__WHAT YOU WILL DO__
From the records that follow, copy every line that contains the word "agent".

┄┄┄┄┄┄┄┄┄┄

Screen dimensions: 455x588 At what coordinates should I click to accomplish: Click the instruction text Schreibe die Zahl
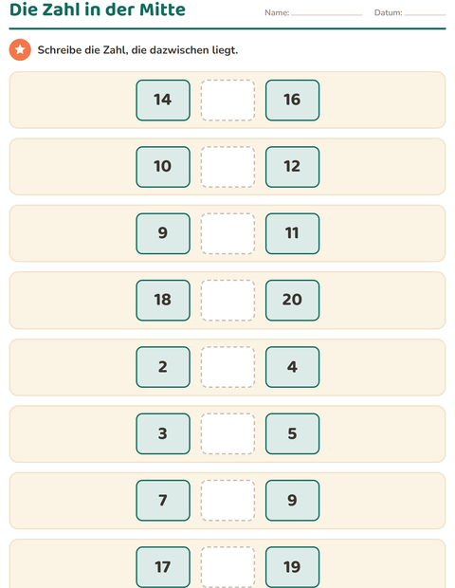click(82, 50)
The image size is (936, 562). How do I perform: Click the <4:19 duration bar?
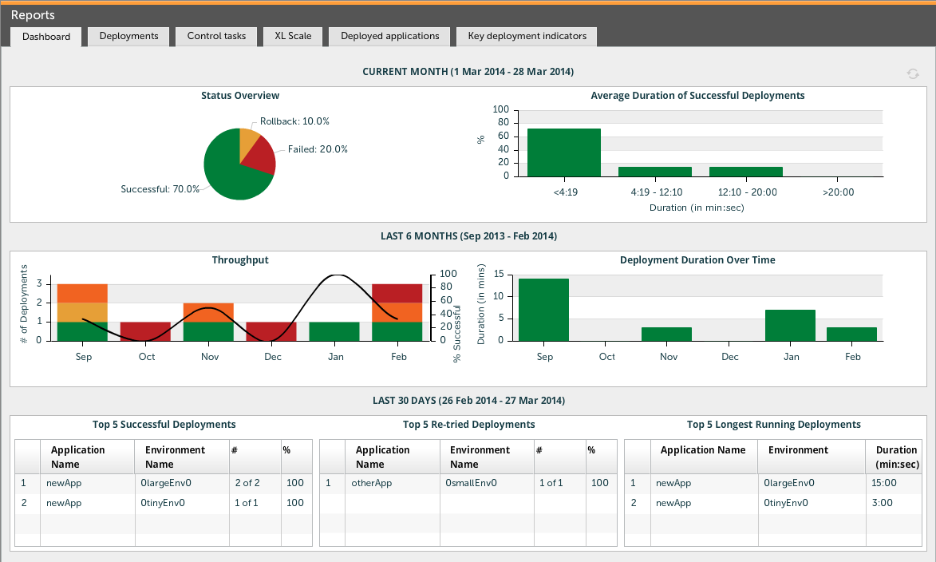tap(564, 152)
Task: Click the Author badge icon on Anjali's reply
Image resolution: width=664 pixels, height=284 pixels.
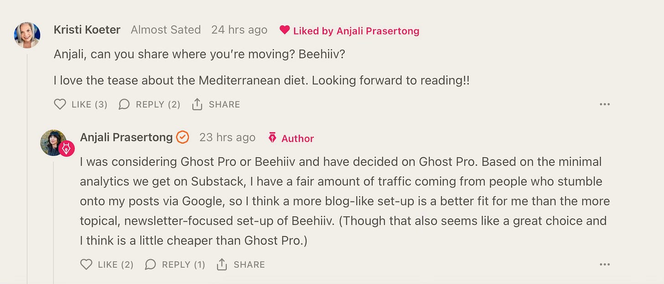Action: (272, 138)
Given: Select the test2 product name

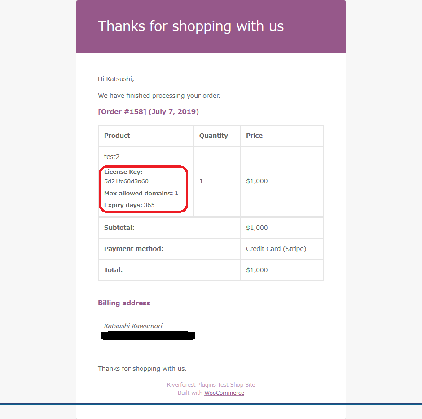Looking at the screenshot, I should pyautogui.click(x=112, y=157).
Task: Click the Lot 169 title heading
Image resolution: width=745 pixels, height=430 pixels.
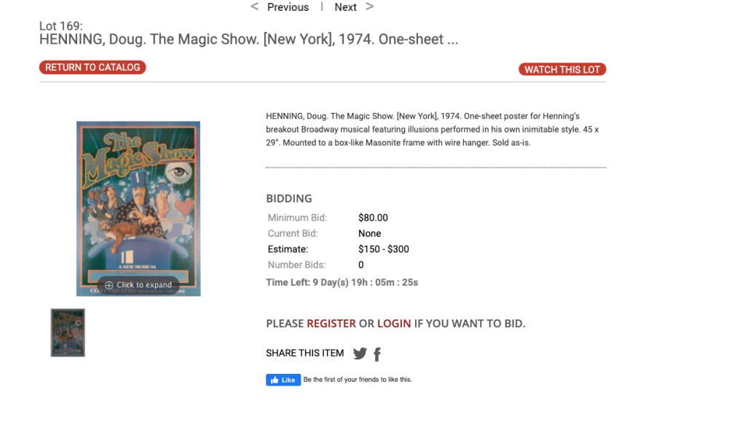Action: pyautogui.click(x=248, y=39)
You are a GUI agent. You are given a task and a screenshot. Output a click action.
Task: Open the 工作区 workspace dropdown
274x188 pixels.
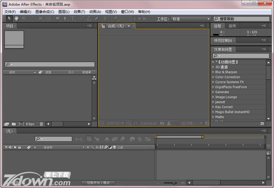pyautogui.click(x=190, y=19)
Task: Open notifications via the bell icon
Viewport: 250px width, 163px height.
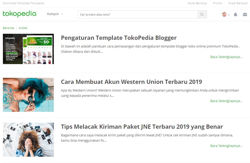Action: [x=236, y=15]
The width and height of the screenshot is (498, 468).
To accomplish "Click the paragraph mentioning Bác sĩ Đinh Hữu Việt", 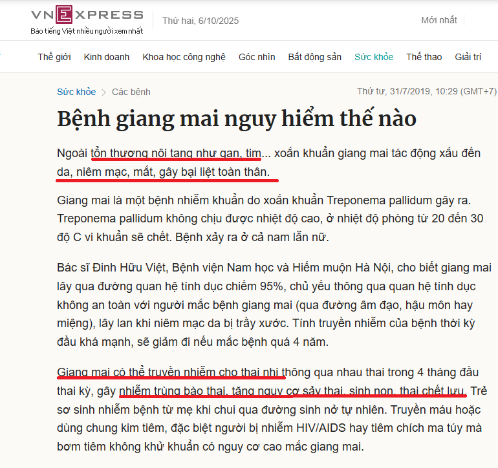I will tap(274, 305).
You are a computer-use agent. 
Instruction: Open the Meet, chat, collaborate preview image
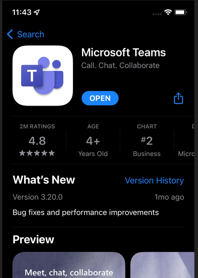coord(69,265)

┄┄┄┄┄┄┄┄┄┄

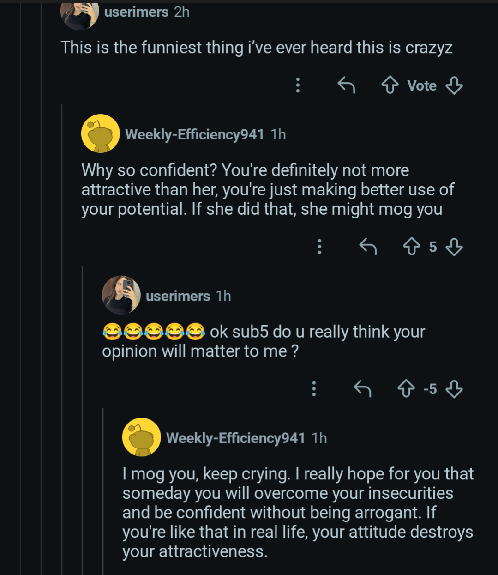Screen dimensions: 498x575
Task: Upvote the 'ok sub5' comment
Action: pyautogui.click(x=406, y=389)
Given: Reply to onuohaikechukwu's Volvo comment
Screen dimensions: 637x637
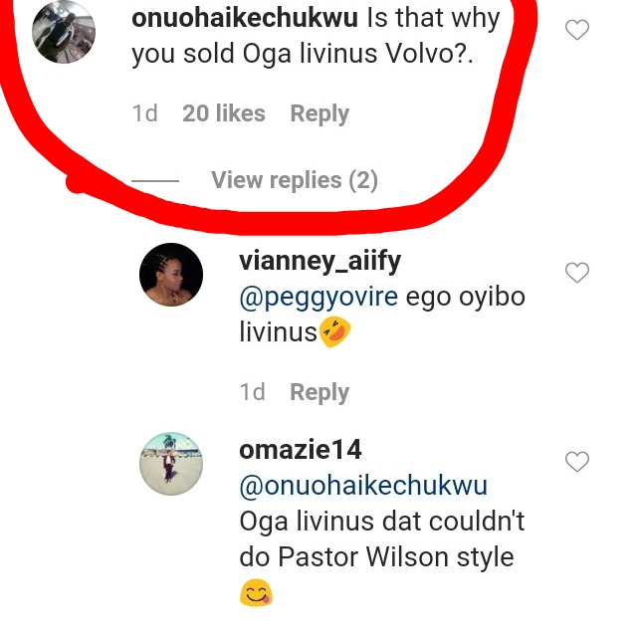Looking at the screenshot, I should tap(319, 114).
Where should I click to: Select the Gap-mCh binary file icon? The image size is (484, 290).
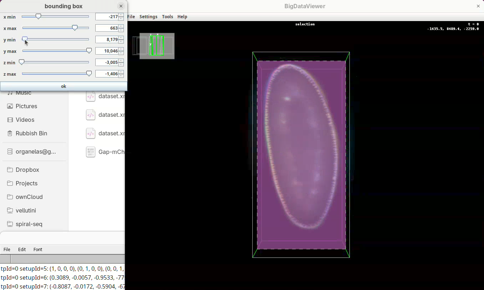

┄┄┄┄┄┄┄┄┄┄

__OUTPUT BELOW__
You are a GUI agent. You are given a task and a screenshot. Output a click action.
You are a computer-use agent. 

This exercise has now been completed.